SOURCE DOCUMENT
────────────────

The UN’s torture investigator, Juan Mendez, yesterday called on UN members nations to ban nearly all uses of solitary confinement in prisons, warning that is causes serious mental and physical harm and often amounts to torture. Juan Mendez, the UN Special Rapporteur on Torture and Cruel, Inhuman, and Degrading Treatment, presented a written report on solitary confinement to the UN General Assembly’s Human Rights Committee, which singled out for criticism the routine use of supermax isolation in the United States. He also gave a press conference and participated in a forum with American civil rights and human rights groups.
As Reuters reports, Mendez stated that solitary confinement “‘can amount to torture or cruel, inhuman and degrading treatment or punishment when used as a punishment, during pretrial detention, indefinitely or for a prolonged period, for persons with mental disabilities or juveniles.'” He continued, “‘Segregation, isolation, separation, cellular, lockdown, supermax, the hole, secure housing unit…whatever the name, solitary confinement should be banned by states as a punishment or extortion (of information) technique.'”

────────────────

STORED DATA
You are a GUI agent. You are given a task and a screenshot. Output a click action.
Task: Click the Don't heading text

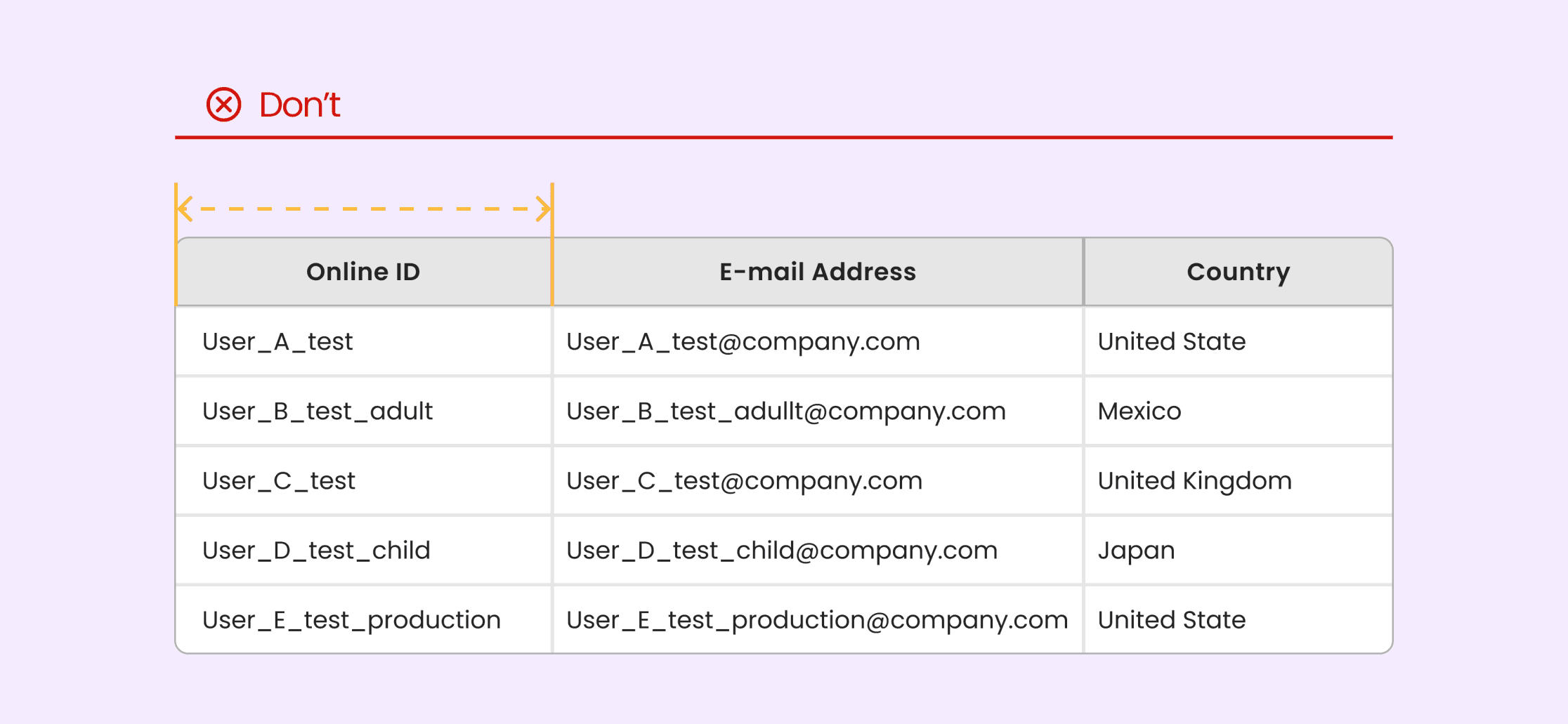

────────────────

ACTIVITY 1
Using the article on the UN call to ban solitary confinement, answer the following:
(a) What official title does the article give Juan Mendez?
(b) To which body did Mendez present his written report?
(c) Which news agency does the article cite for Mendez's statements?
ACTIVITY 2
Write the next paragraph of the article on the UN call to ban solitary confinement, picking up after its final sentence.

TASK OUTPUT 1
(a) UN Special Rapporteur on Torture and Cruel, Inhuman, and Degrading Treatment
(b) The UN General Assembly's Human Rights Committee
(c) Reuters

TASK OUTPUT 2
Mendez was precise in defining solitary confinement, and in outlining the limitations that should be placed on its use. He stated:
“I am of the view that juveniles, given their physical and mental immaturity, should never be subjected to solitary confinement. Equally, in order not to exacerbate a previously existing mental condition, individuals with mental disabilities should be provided with proper medical or psychiatric care and under no circumstances should they ever be subjected to solitary confinement. My recommendations are, first, to see if we can have a complete ban on prolonged or indefinite solitary confinement. And I more or less arbitrarily defined that as anything beyond 15 days of solitary confinement, meaning someone being confined to a cell for at least 22 hours a day.”
As Reuters reports, “Mendez told reporters he conceded that short-term solitary confinement was admissible under certain circumstances, such as the protection of lesbian, gay or bisexual detainees or people who had fallen foul of prison gangs. But he said there was ‘no justification for using it as a penalty, because that’s an inhumane penalty.'”
Mendez made reference to the case of accused WikiLeaker Bradley Manning, who spent after eight months in solitary at a military brig in Virginia before being moved to general population to await court-martial. Mendez said he “planned to issue a report on Manning and other cases in the next few weeks.”
Mendez also told reporters that he himself had spent three days in solitary in the 1970s in his native Argentina, then under military dictatorship, and they were “the three longest days in my life.”